### PASSAGE PROVIDED:
(begin)
CROSS REFERENCE TO RELATED APPLICATIONS

This application claims priority to United States Provisional Patent Application No. 61/319,733, filed March 31, 2010 .

BACKGROUND

The present application relates to heat exchangers.
Vapor compression systems are commonly used for refrigeration and/or air conditioning and/or heating, among other uses. In a typical vapor compression system, a refrigerant, sometimes referred to as a working fluid, is circulated through a continuous thermodynamic cycle in order to transfer heat energy to or from a temperature and/or humidity controlled environment and from or to an uncontrolled ambient environment. While such vapor compression systems can vary in their implementation, they most often include at least one heat exchanger operating as an evaporator, and at least one other heat exchanger operating as a condenser.
In systems of the aforementioned kind, a refrigerant typically enters an evaporator at a thermodynamic state (i.e., a pressure and enthalpy condition) in which it is a subcooled liquid or a partially vaporized two-phase fluid of relatively low vapor quality. Thermal energy is directed into the refrigerant as it travels through the evaporator, so that the refrigerant exits the evaporator as either a partially vaporized two-phase fluid of relatively high vapor quality or a superheated vapor.
(end)
### CHALLENGE A:
Report how many lines of the records contain the string "order", giving only the number.
The text and the records were drawn from unrelated sources.

### EXERCISE INPUTS:
(begin)
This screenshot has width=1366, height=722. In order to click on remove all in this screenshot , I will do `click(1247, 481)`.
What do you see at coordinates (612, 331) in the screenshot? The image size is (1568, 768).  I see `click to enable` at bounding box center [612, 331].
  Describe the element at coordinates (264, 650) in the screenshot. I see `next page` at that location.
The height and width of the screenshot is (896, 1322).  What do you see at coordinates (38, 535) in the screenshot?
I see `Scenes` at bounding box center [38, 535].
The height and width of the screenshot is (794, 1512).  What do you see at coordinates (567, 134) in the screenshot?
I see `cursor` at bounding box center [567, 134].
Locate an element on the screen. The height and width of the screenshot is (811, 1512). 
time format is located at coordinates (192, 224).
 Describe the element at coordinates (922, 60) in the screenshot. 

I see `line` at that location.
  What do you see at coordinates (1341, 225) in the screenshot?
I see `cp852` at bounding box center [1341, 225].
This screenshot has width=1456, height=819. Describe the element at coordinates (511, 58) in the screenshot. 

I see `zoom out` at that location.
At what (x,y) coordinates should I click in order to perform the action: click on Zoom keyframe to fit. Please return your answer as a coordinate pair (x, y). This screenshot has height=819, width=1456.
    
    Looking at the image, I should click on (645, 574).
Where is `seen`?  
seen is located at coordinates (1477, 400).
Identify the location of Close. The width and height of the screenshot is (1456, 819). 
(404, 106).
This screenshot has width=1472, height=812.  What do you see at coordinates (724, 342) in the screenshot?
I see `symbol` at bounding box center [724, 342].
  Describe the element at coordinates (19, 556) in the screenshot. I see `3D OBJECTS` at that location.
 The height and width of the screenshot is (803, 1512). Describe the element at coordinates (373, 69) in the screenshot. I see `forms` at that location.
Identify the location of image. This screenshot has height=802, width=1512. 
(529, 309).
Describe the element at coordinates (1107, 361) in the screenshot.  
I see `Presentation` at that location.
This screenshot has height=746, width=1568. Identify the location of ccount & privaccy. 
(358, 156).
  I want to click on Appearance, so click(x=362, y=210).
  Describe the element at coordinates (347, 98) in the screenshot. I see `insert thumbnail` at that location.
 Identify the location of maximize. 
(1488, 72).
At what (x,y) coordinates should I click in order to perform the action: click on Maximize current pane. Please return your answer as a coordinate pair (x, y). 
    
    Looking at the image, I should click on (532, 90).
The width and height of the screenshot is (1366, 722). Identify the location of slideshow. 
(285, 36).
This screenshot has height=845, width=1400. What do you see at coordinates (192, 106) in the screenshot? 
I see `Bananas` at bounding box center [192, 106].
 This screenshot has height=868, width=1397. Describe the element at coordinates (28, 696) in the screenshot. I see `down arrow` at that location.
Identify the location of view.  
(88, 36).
(end)
### CHALLENGE B:
Name every use of vapor compression systems that the passage on heat exchangers lists.

### FINISHED ANSWER A:
3

### FINISHED ANSWER B:
Refrigeration, air conditioning, heating